── Source text
More than a thousand student accommodation beds across Dublin are to be converted into tourist or short-term worker apartments for the current academic year.
The decision was described by Labour Senator Marie Sherlock as setting a “dangerous precedent for co-living by the back door”.
The applications for the change of use of the accommodation stated that while students continued to live in the schemes, demand had “significantly declined”.
It said the units could provide “an attractively priced alternative in the hospitality accommodation sector” or housing for “employees requiring accommodation on a temporary basis”.
Student and non-student residences would be segregated within the development.
[It will] undermine the viability of the hotel and guesthouse sector which has already been disproportionately impacted by Government restrictions due to the Covid-19 pandemic
The five facilities approved for the change of use operate under the Uninest brand and were developed in recent years as purpose-built off-campus student housing, with four on the northside of the city and one on the southside.
The locations include Dominick Street, the North Circular Road, Grangegorman Lower and Mill Street in the Liberties.
The council has approved the use up to May 31st with a condition that short-term lets would be restricted to two months.
However, Ms Sherlock said continuous short leases could turn student facilities into co-living developments.
There was no evidence of any attempt to lower prices to attract more students, she added.
She said that “dumping” so many additional beds into the tourism sector would have a crippling effect on hoteliers “already having to cope with a dramatic collapse in demand”.
The Irish Hotels Federation said it had “serious concern” over any developments that could “undermine the viability of the hotel and guesthouse sector which has already been disproportionately impacted by Government restrictions due to the Covid-19 pandemic”.
────
Reproduce verbatim the passage of the Dublin student accommodation article between "[It will] undermine" and "students, she added.", inclusive.
── Source data
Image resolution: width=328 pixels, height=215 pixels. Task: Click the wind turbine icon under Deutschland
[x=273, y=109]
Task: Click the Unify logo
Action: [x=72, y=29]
────
#### [Solution to this exercise]
[It will] undermine the viability of the hotel and guesthouse sector which has already been disproportionately impacted by Government restrictions due to the Covid-19 pandemic
The five facilities approved for the change of use operate under the Uninest brand and were developed in recent years as purpose-built off-campus student housing, with four on the northside of the city and one on the southside.
The locations include Dominick Street, the North Circular Road, Grangegorman Lower and Mill Street in the Liberties.
The council has approved the use up to May 31st with a condition that short-term lets would be restricted to two months.
However, Ms Sherlock said continuous short leases could turn student facilities into co-living developments.
There was no evidence of any attempt to lower prices to attract more students, she added.